Start at the top of the records below and copy them exactly to the end.

Data entries
########
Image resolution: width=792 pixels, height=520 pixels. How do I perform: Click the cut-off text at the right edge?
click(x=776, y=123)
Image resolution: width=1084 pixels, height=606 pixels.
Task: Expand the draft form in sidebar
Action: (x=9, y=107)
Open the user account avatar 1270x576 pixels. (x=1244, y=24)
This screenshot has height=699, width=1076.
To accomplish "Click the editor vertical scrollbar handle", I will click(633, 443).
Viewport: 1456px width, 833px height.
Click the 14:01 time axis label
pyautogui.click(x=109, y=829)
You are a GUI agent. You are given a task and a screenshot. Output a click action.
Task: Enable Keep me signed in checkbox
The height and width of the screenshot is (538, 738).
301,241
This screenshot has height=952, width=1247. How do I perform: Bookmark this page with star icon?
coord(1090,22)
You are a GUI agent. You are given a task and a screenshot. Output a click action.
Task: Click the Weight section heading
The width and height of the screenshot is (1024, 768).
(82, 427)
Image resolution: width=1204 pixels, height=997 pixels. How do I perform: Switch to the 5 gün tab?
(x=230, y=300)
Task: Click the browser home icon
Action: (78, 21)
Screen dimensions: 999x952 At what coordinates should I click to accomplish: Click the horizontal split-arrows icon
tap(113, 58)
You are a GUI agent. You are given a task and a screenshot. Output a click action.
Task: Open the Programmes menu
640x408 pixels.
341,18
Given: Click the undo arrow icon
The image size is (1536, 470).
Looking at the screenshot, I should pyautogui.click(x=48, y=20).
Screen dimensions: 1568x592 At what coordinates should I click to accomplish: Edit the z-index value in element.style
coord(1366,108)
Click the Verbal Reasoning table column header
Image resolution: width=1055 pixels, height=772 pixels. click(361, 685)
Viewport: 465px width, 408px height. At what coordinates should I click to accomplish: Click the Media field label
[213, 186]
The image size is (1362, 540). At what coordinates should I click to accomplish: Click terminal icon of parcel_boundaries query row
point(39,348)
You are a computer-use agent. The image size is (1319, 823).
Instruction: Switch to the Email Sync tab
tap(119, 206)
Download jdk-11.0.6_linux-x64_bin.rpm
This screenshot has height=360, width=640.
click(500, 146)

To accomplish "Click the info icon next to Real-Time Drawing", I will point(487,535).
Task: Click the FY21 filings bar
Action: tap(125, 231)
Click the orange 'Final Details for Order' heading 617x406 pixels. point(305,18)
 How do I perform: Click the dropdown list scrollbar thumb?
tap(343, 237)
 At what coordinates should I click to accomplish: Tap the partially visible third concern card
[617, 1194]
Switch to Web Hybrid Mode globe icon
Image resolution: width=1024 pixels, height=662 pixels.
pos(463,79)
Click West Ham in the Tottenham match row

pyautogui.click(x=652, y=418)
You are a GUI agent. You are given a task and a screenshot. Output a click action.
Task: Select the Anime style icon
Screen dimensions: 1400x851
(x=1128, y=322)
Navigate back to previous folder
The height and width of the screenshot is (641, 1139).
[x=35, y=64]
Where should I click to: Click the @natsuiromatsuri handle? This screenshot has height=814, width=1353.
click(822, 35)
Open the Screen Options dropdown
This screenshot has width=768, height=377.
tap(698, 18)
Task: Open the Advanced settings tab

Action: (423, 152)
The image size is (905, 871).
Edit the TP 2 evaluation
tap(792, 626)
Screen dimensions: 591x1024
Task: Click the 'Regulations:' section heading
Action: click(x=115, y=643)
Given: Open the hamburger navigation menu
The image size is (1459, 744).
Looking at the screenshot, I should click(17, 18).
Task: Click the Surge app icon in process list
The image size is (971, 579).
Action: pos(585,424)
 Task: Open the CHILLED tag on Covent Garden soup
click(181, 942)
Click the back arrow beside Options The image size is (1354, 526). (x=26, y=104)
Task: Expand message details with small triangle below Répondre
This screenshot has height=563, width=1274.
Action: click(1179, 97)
########
* _RESPONSE FOR THIS EXERCISE_:
Image resolution: width=792 pixels, height=520 pixels. How do I perform: Click the cut-off text at the right edge?
click(x=776, y=123)
Image resolution: width=1084 pixels, height=606 pixels.
Task: Expand the draft form in sidebar
Action: (x=9, y=107)
Open the user account avatar 1270x576 pixels. (x=1244, y=24)
This screenshot has height=699, width=1076.
To accomplish "Click the editor vertical scrollbar handle", I will click(633, 443).
Viewport: 1456px width, 833px height.
Click the 14:01 time axis label
pyautogui.click(x=109, y=829)
You are a GUI agent. You are given a task and a screenshot. Output a click action.
Task: Enable Keep me signed in checkbox
The height and width of the screenshot is (538, 738).
301,241
This screenshot has height=952, width=1247. How do I perform: Bookmark this page with star icon?
coord(1090,22)
You are a GUI agent. You are given a task and a screenshot. Output a click action.
Task: Click the Weight section heading
The width and height of the screenshot is (1024, 768).
(82, 427)
Image resolution: width=1204 pixels, height=997 pixels. How do I perform: Switch to the 5 gün tab?
(x=230, y=300)
Task: Click the browser home icon
Action: (78, 21)
Screen dimensions: 999x952 At what coordinates should I click to accomplish: Click the horizontal split-arrows icon
tap(113, 58)
You are a GUI agent. You are given a task and a screenshot. Output a click action.
Task: Open the Programmes menu
640x408 pixels.
341,18
Given: Click the undo arrow icon
The image size is (1536, 470).
Looking at the screenshot, I should pyautogui.click(x=48, y=20).
Screen dimensions: 1568x592 At what coordinates should I click to accomplish: Edit the z-index value in element.style
coord(1366,108)
Click the Verbal Reasoning table column header
Image resolution: width=1055 pixels, height=772 pixels. click(361, 685)
Viewport: 465px width, 408px height. At what coordinates should I click to accomplish: Click the Media field label
[213, 186]
The image size is (1362, 540). At what coordinates should I click to accomplish: Click terminal icon of parcel_boundaries query row
point(39,348)
You are a computer-use agent. The image size is (1319, 823).
Instruction: Switch to the Email Sync tab
tap(119, 206)
Download jdk-11.0.6_linux-x64_bin.rpm
This screenshot has height=360, width=640.
click(500, 146)

To accomplish "Click the info icon next to Real-Time Drawing", I will point(487,535).
Task: Click the FY21 filings bar
Action: tap(125, 231)
Click the orange 'Final Details for Order' heading 617x406 pixels. point(305,18)
 How do I perform: Click the dropdown list scrollbar thumb?
tap(343, 237)
 At what coordinates should I click to accomplish: Tap the partially visible third concern card
[617, 1194]
Switch to Web Hybrid Mode globe icon
Image resolution: width=1024 pixels, height=662 pixels.
pos(463,79)
Click West Ham in the Tottenham match row

pyautogui.click(x=652, y=418)
You are a GUI agent. You are given a task and a screenshot. Output a click action.
Task: Select the Anime style icon
Screen dimensions: 1400x851
(x=1128, y=322)
Navigate back to previous folder
The height and width of the screenshot is (641, 1139).
[x=35, y=64]
Where should I click to: Click the @natsuiromatsuri handle? This screenshot has height=814, width=1353.
click(822, 35)
Open the Screen Options dropdown
This screenshot has width=768, height=377.
tap(698, 18)
Task: Open the Advanced settings tab

Action: (423, 152)
The image size is (905, 871).
Edit the TP 2 evaluation
tap(792, 626)
Screen dimensions: 591x1024
Task: Click the 'Regulations:' section heading
Action: click(x=115, y=643)
Given: Open the hamburger navigation menu
The image size is (1459, 744).
Looking at the screenshot, I should click(17, 18).
Task: Click the Surge app icon in process list
The image size is (971, 579).
Action: pos(585,424)
 Task: Open the CHILLED tag on Covent Garden soup
click(181, 942)
Click the back arrow beside Options The image size is (1354, 526). (x=26, y=104)
Task: Expand message details with small triangle below Répondre
This screenshot has height=563, width=1274.
Action: click(1179, 97)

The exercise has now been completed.